State House News, April 15, 2013

9:30 a.m. State House Room 103 
Plans for Women’s Prison
The Senate Finance Committee hears public testimony on the capital Budget, HB 25, which includes $38 million for a new women’s prison for 224 inmates.
11 a.m. LOB 204
Expansion of victims’ rights
House Criminal Justice Committee debates and votes on SB 136 to expand the rights of victims and their families. The bill as introduced had a problem the Senate removed. Originally it said representatives of victims, including victim advocates funded by the state, were entitled to all the rights of victims.
But SB 136 perpetuates an apparent bias in current law that defines the accuser as a “victim” as soon as charges are filed. If the accused has a victim from the outset, the presumption of innocence until proof of guilt has vanished. Likewise, the burden of proof is on the defendant, and not the state. That’s existing in the statute.

Wednesday, April 17

10 a.m. Rooms 205-207 of the LOB
Update on drug and mental issues
A panel of experts on mental health and substance abuse issues will make a presentation to both the House Criminal Justice and House Health and Human Services Committees.

Thursday, April 18

Giving the innocent $20,000 per year in prison
10 a.m. The full Senate votes on HB 247 to give someone wrongfully imprisoned $20,000 a year in compensation for their suffering and lost income. The Judiciary Committee voted down the bill 4-0 because nobody from the public attended the hearing. This writer showed up with written testimony looking for the hearing a day late. Three committee members have said they will consider speaking for the bill on the Senate floor, but it probably has a slim chance of passage. To reach committee members here is the mass email list:

Below is the case for HB 247 and the text of an appeal to Judiciary chairwoman Sharon Carson to give the legislation a second chance.



Testimony on HB 247

by Chris Dornin, founder, CCJR, 603-620-7946

This bill would give those wrongfully imprisoned in our state as much as $20,000 for each year they have spent behind bars. Current state law caps such compensation at $20,000 in all.

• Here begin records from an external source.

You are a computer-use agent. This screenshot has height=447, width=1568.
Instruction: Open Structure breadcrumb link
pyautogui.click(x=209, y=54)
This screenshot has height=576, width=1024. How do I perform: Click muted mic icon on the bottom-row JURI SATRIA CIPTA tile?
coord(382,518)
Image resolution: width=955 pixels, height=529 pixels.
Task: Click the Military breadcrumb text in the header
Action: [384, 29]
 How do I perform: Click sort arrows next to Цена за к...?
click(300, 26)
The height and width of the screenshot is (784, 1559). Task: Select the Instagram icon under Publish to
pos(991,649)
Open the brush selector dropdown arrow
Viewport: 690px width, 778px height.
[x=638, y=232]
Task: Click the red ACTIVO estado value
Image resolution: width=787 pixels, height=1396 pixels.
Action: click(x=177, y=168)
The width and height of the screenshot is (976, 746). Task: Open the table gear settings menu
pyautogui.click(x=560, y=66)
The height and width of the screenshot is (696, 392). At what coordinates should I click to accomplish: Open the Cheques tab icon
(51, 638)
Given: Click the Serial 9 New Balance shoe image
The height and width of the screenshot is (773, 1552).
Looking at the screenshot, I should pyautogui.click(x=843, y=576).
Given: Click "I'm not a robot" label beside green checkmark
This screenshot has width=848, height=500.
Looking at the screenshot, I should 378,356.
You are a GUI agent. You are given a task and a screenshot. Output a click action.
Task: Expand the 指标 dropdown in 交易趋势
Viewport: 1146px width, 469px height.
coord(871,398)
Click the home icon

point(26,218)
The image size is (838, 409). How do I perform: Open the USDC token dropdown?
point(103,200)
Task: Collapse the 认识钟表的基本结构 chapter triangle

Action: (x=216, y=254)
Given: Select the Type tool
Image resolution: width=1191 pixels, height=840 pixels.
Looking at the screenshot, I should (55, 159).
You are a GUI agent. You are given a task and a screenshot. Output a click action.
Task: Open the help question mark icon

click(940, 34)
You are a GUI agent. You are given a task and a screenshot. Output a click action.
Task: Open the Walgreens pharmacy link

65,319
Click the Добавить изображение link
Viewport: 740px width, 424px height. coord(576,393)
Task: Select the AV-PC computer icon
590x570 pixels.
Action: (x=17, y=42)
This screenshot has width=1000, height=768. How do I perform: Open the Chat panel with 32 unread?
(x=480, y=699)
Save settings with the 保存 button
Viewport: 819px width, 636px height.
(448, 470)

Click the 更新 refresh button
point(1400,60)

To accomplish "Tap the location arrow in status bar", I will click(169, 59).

A newly established National Registry of Exonerations reveals that over a thousand Americans have been indisputably exonerated since 1989 from serious criminal convictions. Only one of those confirmed injustices happened New Hampshire, five years ago, and the defendant has never applied for compensation. The New Hampshire Board of Claims, in fact, reports that nobody has ever sought compensation here for wrongful incarceration. But with a criminal justice system very similar to that of the Federal Government and the other 49 states, New Hampshire cannot assume it is immune to the problem of wrongful conviction and the need to fairly compensate those harmed by it.

The primary goal of the law should be to make the wronged person whole, with suitable compensation for lost wages, safety, peace of mind, time with loved ones and other chances to pursue happiness. The current low limit in New Hampshire is unreasonable in view of the weak economy and the huge demonstrable harm done to the wrongly convicted.

Most other states compensate on an annual basis without a total limit. Among those which do have limits, the cap is $300,000 in Maine and $500,000 in Massachusetts. The federal compensation limit is $50,000 per year. Four states- Alabama, Florida, Mississippi and North Carolina- compensate at that level. Notoriously tough-on-crime Texas pays $80,000 per year. Vermont’s compensation range is between $30,000 and $60,000 per year.

Thursday, April 18, 1:30 p.m. Room 206

Should we privatize foster care?

A commission set up by HB 572 to study public/private partnerships in the treatment of abused and neglected kids will hold its organizational meeting. This is not a crime bill, but friends of smarter criminal laws need to pay attention to this debate. Public/private partnerships can easily include vendors bidding to take over functions the state should never delegate to the for-profit sector. Opponents of prison privatization seem to have blocked that scheme after an 18-month struggle. Here is the same possible issue again.

Tuesday, April 23, 9:15 a.m. in Room 103 of State House

State to lay out plans for women’s prison

The Department of Corrections will present its capital budget, including the women’s prison and four new 64-bed halfway houses for men.